The answer should consist of all the entries, repeated word for word.
**** Records for this exercise
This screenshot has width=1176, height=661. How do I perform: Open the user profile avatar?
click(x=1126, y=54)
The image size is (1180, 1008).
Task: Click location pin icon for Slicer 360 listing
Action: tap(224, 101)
********
Output below.
This screenshot has width=1176, height=661. How do I perform: Open the user profile avatar?
click(x=1126, y=54)
The image size is (1180, 1008).
Task: Click location pin icon for Slicer 360 listing
Action: tap(224, 101)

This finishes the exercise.